# Cost of architect, start to finish, to do everything



## figrolls (19 Nov 2013)

Hi, we are plannign a 200K reovation/extension project on a house in Dublin. Ideally we'd like to engage an architect to do .. well everything. So that includes  guide us in all decisions, interior design, project management. Basically we want the whole process to be as stress-free as possible for us as we have a lot of extra strsses in our lives due to caring for family members and both working full time.  . We are also hoping that getting a eally good architect will save us making costly mistakes, and hence will pay for himself. We have been quoted 10% of 200K, and that includes Vat. Does this sound crazy? He has got great recommendations and feel he would be very easy to work with, and had some instant interesting ideas.


----------



## aoc (19 Nov 2013)

figrolls... have a look at below link to RIAI (Royal Ins. of Architects of Ireland)

[broken link removed] 

Should give you some pointers, also you can check if your architect is a registered architect.  I work for an architect and 10% sounds about right for the boom times, not too sure how many would expect to get 10% of it now.... be clear what that covers, they will draft a contract for you.... what is included what is not... the 10% may only cover shell and core... as in no interiors / fit out etc.... 
Its a buyers market at the moment - i would say definite room for negotiation!!
Best of luck.. sounds exciting!!


----------



## RainyDay (19 Nov 2013)

So if your architect persuades you to bump up the spec in the kitchen, does he/she get to increase their fees by 10% of the bump?


----------



## Leo (19 Nov 2013)

Previous threads here & here. There are many others also.


----------



## aoc (19 Nov 2013)

you could agree a fixed lump sum with them for the project rather than a % fee..... tho if there are additional works they would be entitled to payment for these.

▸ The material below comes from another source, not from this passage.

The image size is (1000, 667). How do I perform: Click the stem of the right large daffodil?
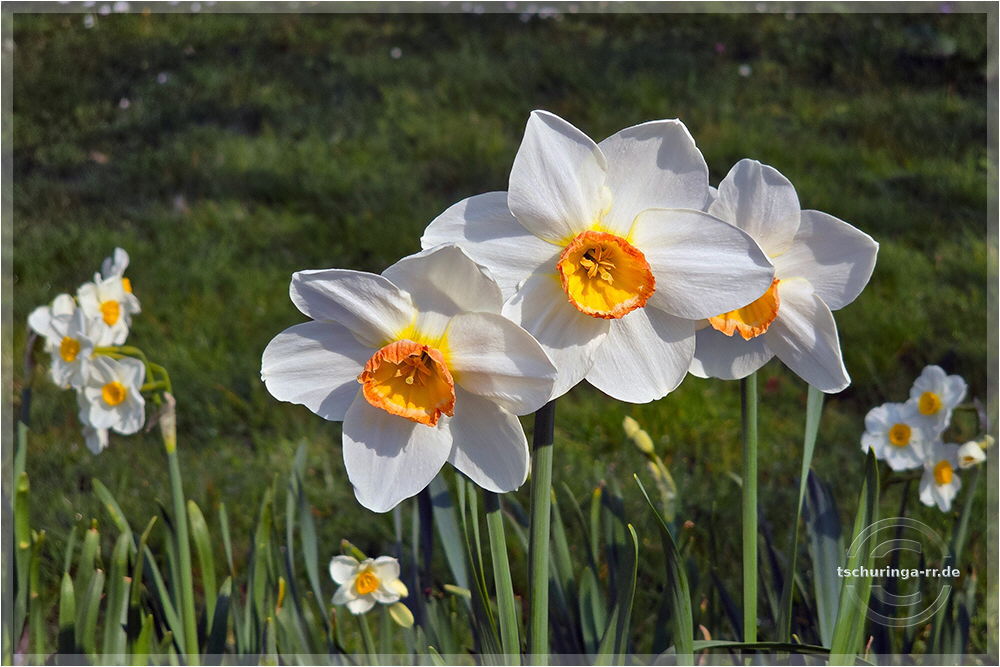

Yes rainyday... but if you choose to go with the more expensive product dont forget that the architect has put the time into researching this for you and other products also.....


----------



## newirishman (19 Nov 2013)

aoc said:


> you could agree a fixed lump sum with them for the project rather than a % fee..... tho if there are additional works they would be entitled to payment for these.
> 
> Yes rainyday... but if you choose to go with the more expensive product dont forget that the architect has put the time into researching this for you and other products also.....



+1 here. I would not agree on a % of the overall cost. simply put, if you decide to go for gold taps and Carrara marble why would you want to pay the architect more?


----------



## RainyDay (19 Nov 2013)

aoc said:


> Yes rainyday... but if you choose to go with the more expensive product dont forget that the architect has put the time into researching this for you and other products also.....

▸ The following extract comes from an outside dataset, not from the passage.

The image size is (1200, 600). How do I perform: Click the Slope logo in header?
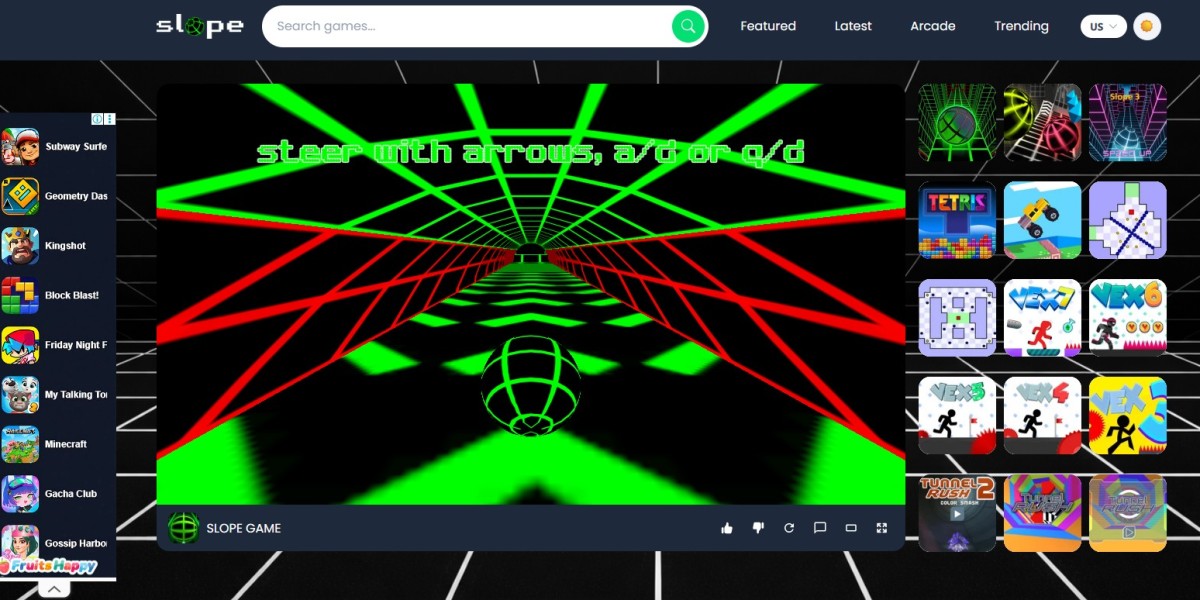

I'm not sure I'd want to incentivise any professional to bump up the project budget. In fact, I'd want to incentivise my professional advisor to cut down the budget.


----------



## threebedsemi (19 Nov 2013)

You can agree on a fixed fee, or a fixed fee plus % of extras, or whatever agreement both parties feel comfortable with.
Where increased building costs do affect the architect is that the higher the cost of works which they certify in any given year, the higher their Professional Indemnity Insurance premium is likely to be for several years afterwards. 

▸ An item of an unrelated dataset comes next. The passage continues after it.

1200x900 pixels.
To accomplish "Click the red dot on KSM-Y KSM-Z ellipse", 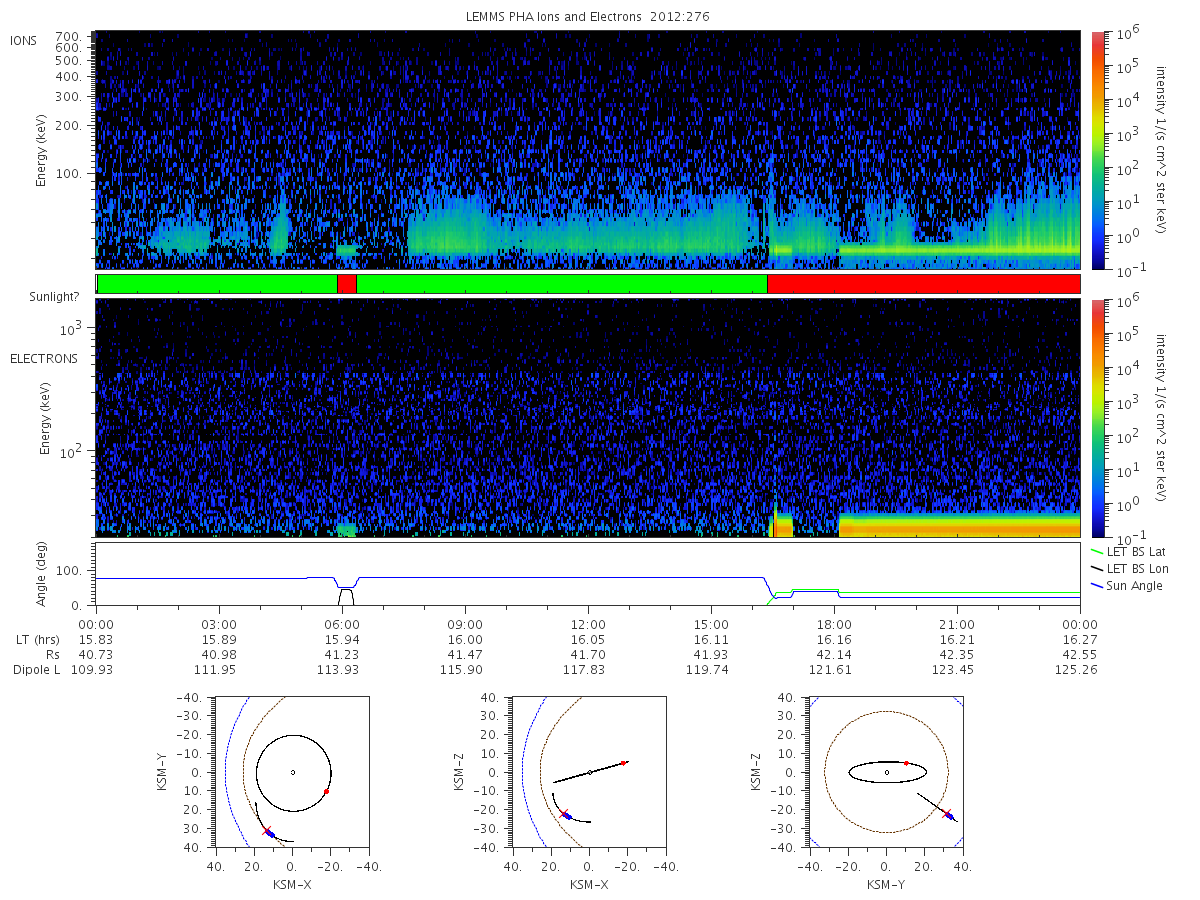I will (x=906, y=763).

A fixed fee is often perfectly acceptable for an architect if it is tied to a fixed service and a reasonably fixed brief (i.e. if you want 5 separate detail design options for the staircase, or you decide to double the floor area of your house midway through the design, for instance, this would generally involve additional work).

Also, you will need to decide on what you mean by 'interior design', for instance days spent in tile stores, or spent preparing detailed drawings of tile layouts for the ensuite, take time and cost money. 

You should be more concerned initially with finding the 'right' architect for you, and fight about- sorry negotiate - fees at that stage.

www.studioplustwo.com


----------



## Docarch (19 Nov 2013)

aoc said:


> 10% sounds about right for the boom times...


 
Bear in mind that construction costs now are considerably less now than they were in the 'boom' times, maybe 1/3 less, so the architect is earning 1/3 less fees.   

If you want the architect to look after everything, then, expect to pay for that and the time involved.  

If you are not happy paying a % of 'big ticket' items, such as the kitchen, sanitary ware, etc., then take them out of the architects remit.


----------



## figrolls (21 Nov 2013)

Thank you very much everyone for the helpful replies. Just an update, we have now agreed on a fixed price, even if our budget increases. We are happy that the level of service this guy delivers will be worth it for our particular situation. 
 thanks again


----------